Edinburgh council’s finance chiefs have identified an additional £3.2m for the city’s cash-strapped leisure centres, averting a “worst case scenario” which could have seen venues earmarked for closure.
The cash injection for Edinburgh Leisure will include £800k to enable the organisation to return to paying all staff the real living wage – £12 an hour – after it opted out of the voluntary scheme last year to save money.
Financial pressures have intensified for the publicly-owned arms-length company due to increased energy bills and inflation in recent years, culminating in a forecasted £3.6m deficit for the year ahead.
Internal documents shared with the Local Democracy Reporting Service this month showed the potential closure of eight pools, gyms and sports facilities to save just under £2m was presented to Edinburgh Leisure’s board as part of “worst case scenario” financial planning for 2024/25.
Other measures to balance the books under consideration included reducing centres’ opening hours, raising charges and reviewing employees’ pension contributions.
The shortfall has since been reduced to £3.2m which will be met by the council if approved when the budget is set next month, a report to this week’s finance committee confirmed.
Council leader Cammy Day said he was “committed to providing quality sport and leisure facilities for our residents”.
He added: “The Labour-led Administration have been working alongside senior council colleagues to ensure we safeguard these facilities and I am proud to say that we’re finding the funds in our council budget, set later next month, to do so.”
SNP councillors welcomed the move but accused the administration of “choosing to hold off” funding and “allowing staff to be paid poverty wages and putting our leisure centres at risk”.
Lib Dem group leader Kevin Lang said it was a “huge relief that the money has been found to keep Edinburgh Leisure’s venues open,” adding: “It was frightening to hear that some leisure centres and swimming pools were at risk.”
The additional monies will be made up of £1m Covid support funding due to be allocated to Edinburgh Leisure over the next three years but now being accelerated in 2024/25, with the rest directed from “other sums previously set aside for continuing Covid impacts,” the report said.
It added: “The precise profile of this funding will be subject to further discussion between the council and Edinburgh Leisure as this revised model develops and the final deficit figure is agreed.”
Councillor Day said: “Physical activity is vital for the physical and mental health of our city and is a key priority.
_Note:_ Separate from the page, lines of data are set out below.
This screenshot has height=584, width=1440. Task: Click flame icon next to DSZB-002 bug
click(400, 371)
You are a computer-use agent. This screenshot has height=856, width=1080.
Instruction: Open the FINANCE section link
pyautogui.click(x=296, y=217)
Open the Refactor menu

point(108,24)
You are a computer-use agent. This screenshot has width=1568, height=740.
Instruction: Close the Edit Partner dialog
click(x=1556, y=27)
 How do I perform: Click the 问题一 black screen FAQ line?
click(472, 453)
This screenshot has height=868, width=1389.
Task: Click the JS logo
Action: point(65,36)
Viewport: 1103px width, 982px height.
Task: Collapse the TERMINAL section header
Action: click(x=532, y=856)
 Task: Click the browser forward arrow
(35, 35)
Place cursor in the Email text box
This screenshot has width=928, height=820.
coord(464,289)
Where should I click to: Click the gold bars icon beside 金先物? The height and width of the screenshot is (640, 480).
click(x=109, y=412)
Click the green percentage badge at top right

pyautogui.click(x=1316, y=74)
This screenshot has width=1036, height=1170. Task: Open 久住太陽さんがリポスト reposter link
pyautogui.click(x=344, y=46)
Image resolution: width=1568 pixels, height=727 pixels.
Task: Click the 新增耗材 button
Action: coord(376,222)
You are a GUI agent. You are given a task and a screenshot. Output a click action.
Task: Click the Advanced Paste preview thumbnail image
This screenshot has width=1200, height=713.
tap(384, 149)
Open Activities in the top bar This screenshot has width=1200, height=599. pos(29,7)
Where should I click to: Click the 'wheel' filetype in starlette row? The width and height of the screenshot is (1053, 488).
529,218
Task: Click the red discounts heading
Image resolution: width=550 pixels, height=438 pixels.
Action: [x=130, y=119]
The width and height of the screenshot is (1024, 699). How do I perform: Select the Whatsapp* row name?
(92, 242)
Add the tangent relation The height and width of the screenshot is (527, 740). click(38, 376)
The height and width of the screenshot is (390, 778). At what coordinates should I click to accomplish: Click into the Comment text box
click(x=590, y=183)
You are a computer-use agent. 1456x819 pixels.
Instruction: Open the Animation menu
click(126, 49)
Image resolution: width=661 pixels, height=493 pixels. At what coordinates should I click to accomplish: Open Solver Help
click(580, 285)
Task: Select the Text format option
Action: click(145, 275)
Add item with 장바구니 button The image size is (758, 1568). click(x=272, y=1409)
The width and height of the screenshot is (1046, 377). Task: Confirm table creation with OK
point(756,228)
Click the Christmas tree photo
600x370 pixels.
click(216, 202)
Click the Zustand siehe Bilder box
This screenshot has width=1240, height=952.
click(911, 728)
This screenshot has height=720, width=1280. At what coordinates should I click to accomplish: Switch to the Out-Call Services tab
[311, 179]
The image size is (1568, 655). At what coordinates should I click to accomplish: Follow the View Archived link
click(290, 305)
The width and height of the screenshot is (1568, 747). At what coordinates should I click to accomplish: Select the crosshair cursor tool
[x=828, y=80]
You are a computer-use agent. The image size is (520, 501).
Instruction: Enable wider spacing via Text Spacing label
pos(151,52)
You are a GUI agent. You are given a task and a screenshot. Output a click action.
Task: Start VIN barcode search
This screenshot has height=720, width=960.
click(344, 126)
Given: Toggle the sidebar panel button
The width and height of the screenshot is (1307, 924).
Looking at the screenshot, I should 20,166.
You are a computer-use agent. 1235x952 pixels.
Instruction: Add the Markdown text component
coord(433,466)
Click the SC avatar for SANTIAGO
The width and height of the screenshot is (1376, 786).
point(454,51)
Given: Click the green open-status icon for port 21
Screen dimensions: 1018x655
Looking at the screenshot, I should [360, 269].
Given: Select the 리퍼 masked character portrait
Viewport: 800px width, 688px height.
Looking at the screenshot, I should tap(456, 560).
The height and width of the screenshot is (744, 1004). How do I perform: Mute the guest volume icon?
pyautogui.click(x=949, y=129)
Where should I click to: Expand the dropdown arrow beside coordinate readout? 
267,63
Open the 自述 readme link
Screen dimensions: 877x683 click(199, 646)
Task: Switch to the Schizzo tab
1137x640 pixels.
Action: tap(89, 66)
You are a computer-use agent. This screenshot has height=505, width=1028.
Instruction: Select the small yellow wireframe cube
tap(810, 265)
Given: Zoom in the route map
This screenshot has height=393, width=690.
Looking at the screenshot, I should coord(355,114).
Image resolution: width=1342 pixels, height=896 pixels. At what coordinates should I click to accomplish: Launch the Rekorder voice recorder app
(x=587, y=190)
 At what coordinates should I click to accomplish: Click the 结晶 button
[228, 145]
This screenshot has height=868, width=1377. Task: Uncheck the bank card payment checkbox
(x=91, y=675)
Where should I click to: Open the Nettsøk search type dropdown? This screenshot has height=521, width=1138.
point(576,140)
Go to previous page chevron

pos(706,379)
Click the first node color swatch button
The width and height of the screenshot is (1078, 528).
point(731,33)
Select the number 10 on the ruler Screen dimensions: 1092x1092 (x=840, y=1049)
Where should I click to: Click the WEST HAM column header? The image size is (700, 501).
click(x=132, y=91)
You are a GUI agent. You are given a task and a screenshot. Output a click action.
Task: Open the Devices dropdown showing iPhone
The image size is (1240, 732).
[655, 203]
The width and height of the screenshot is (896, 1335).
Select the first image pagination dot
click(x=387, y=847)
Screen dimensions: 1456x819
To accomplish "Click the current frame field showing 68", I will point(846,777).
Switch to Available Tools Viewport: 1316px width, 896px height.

The Labour-led Administration have been working alongside senior council colleagues to ensure we safeguard these facilities and I am proud to say that we’re finding the funds in our council budget to do so. I’m incredibly grateful to Finance and Resources Convener Councillor Mandy Watt, senior council colleagues and Edinburgh Leisure for their huge efforts on this.
“We’re also working to find a resolution on paying the real living wage to Edinburgh Leisure’s employees.
“However, we also need to face up to the stark financial situation that we find ourselves in.
“Local authorities have suffered a decade of continuous real term income cuts from central government and Edinburgh is no exception. In fact, Edinburgh remains the lowest funded council per head in Scotland, despite the unique pressures which come with being Scotland’s capital city such as our projected population growth, the climate crisis, and our well documented housing emergency.
“High energy bills combined with inflation have also brought significant pressure on both Edinburgh Leisure and the Council’s wider estate. These factors are putting us under unprecedented pressure and are completely unsustainable.
“I’d call on all representatives in our city to demand that the government properly fund Edinburgh so we can continue delivering the services our residents deserve. “
SNP councillor Kate Campbell said the funding needed had been “available all along” and accused the Labour administration of “choosing to hold off, allowing staff to be paid poverty wages and putting our leisure centres at risk”.
She added: “I’m glad Labour have finally caved and all staff at Edinburgh Leisure will get the real living wage as a minimum, and our local sports facilities are no longer at risk.
“It’s just a shame that, for around 300 workers, it’s taken months of pressure from the SNP and trade unions to get here.”
Councillor Lang said: “It is a huge relief that the money has been found to keep Edinburgh Leisure’s venues open. With a growing crisis in terms of the organisation’s finances, it was frightening to hear that some leisure centres and swimming pools were at risk.
“It’s now important to get Edinburgh Leisure onto a solid financial footing for the long term. As part of that, I hope SNP councillors will never again threaten to withdraw all the organisation’s funding. In my seven years as a councillor, this was one of the most irresponsible and dangerous moves I’ve seen from a political group. I sincerely hope it’s never repeated.”